During the surgical reconstruction most people are given regional anesthesia (anesthetizing only the surgical part) and sedation prevent pain. The surgery itself usually takes less than two hours.
To reconstruct the torn ligament, a piece of healthy tendon, called an autograft, is removed or "harvested" from another area in the leg. There are several common autograft sites in the body, including the patellar tendon, hamstring tendon, or rarely the quadriceps tendon. Another option is to use a tendon from a deceased donor, called an allograft. No one type of graft has been proven to be better than another. Thus, the type of graft that is used depends upon the surgeon's preference and experience.
Hamstring autograft – If using a hamstring autograft, there are no extra incisions needed and the pain at the harvest site is usually less than that seen with a patellar autograft. Hamstring strength usually returns to normal within three to six months
Patellar autograft – When harvesting a patellar autograft, an extra incision is made in the skin to remove a strip of tendon with a piece of bone at each end. The graft site usually heals quickly and regains normal strength. Some people have soreness in this area for several months after surgery, especially if pressure is applied to the area (eg, while kneeling).
The torn ACL is removed and replaced with the graft using a narrow telescope-like device, called an arthroscope. The scope contains a camera and light source, and can be inserted into the knee joint through a small skin incision. Instruments are inserted into the knee joint through other small incisions, allowing the physician to place the graft with precision. After the graft is secured with implant, the knee is wrapped with sterile dressings and an immobilizer is placed around the knee.
What are the possible complications of ACL surgery
Most people do well after ACL reconstruction and have no major complications. However, complications rarely occur during surgery or during the rehabilitation period. The most common complications include:
ACL reconstruction is major surgery and recovery is challenging if you are not aware of the whole process. Having realistic expectations can be helpful in both making the decision to have surgery and preparing for the recovery period.

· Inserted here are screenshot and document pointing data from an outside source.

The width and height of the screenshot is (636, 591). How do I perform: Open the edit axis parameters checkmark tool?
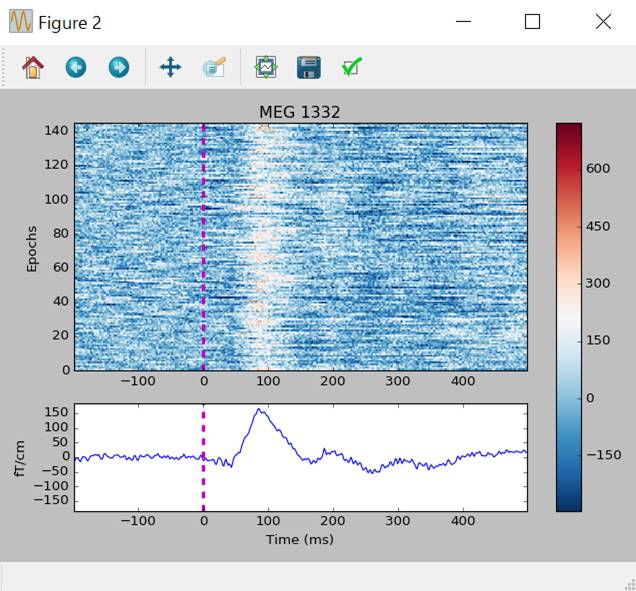click(351, 67)
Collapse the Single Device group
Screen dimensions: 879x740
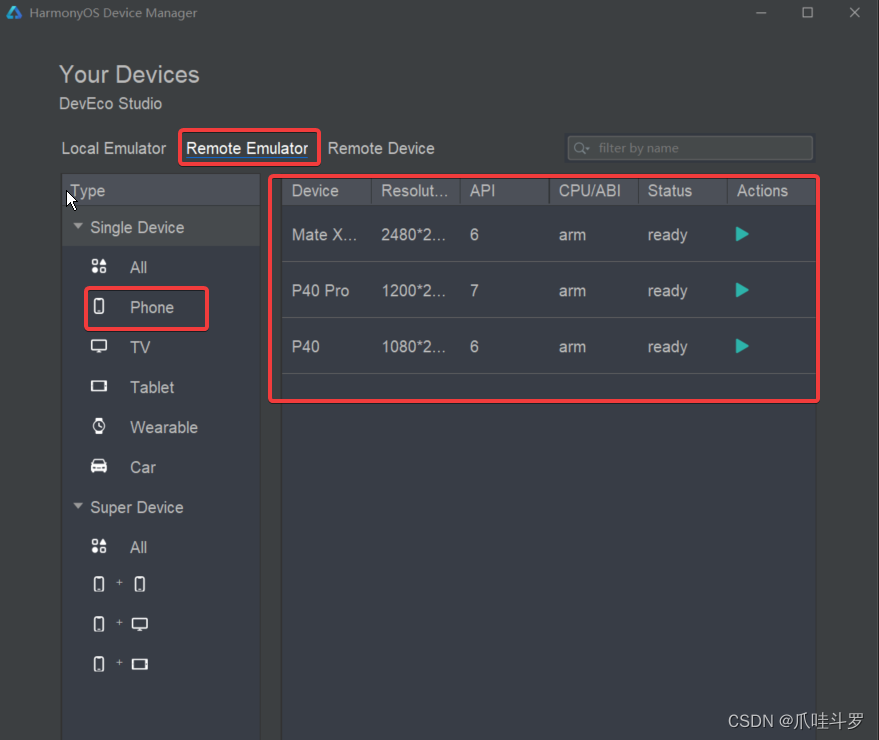[x=78, y=226]

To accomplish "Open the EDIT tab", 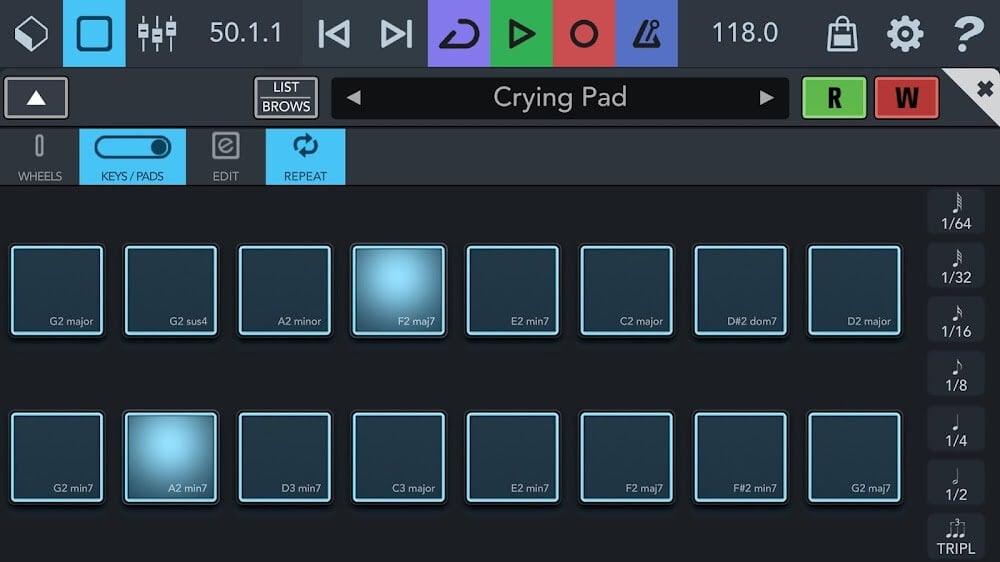I will (226, 157).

During the first few days, the goal is to control swelling and pain. Elevating your knee above your chest and applying ice are the best ways to do this. Most people use crutches to assist with walking for the first week or so after surgery, although you will likely be encouraged to begin bearing weight on the affected leg as soon as possible. (If your surgery was more extensive, your surgeon may recommend delaying weight bearing for a longer period.)
You will probably need to wear a brace that keeps your leg straight for few weeks after surgery. This brace protects your knee, but many surgeons recommend removing it to do gentle range-of-motion exercises (with a CPM machine) beginning about three to five days after surgery. Stretching and strengthening exercises can usually begin a few days after surgery. Your surgeon will give you a detailed plan for the rehabilitation protocol to be followed upon after discharge from the hospital. You are strongly advised to consult a physiotherapist to initiate the rehabilitation protocol.
It's important to keep in mind that everyone heals differently. While your surgeon can give you a general idea of how long your recovery will take and how you will feel at each stage, this can vary. It may help to keep in mind that even though the recovery can be challenging, especially in the early weeks, you will likely be back to most of your normal activities after about six months. Depending on your sport(s), it may take a bit longer to return to full participation.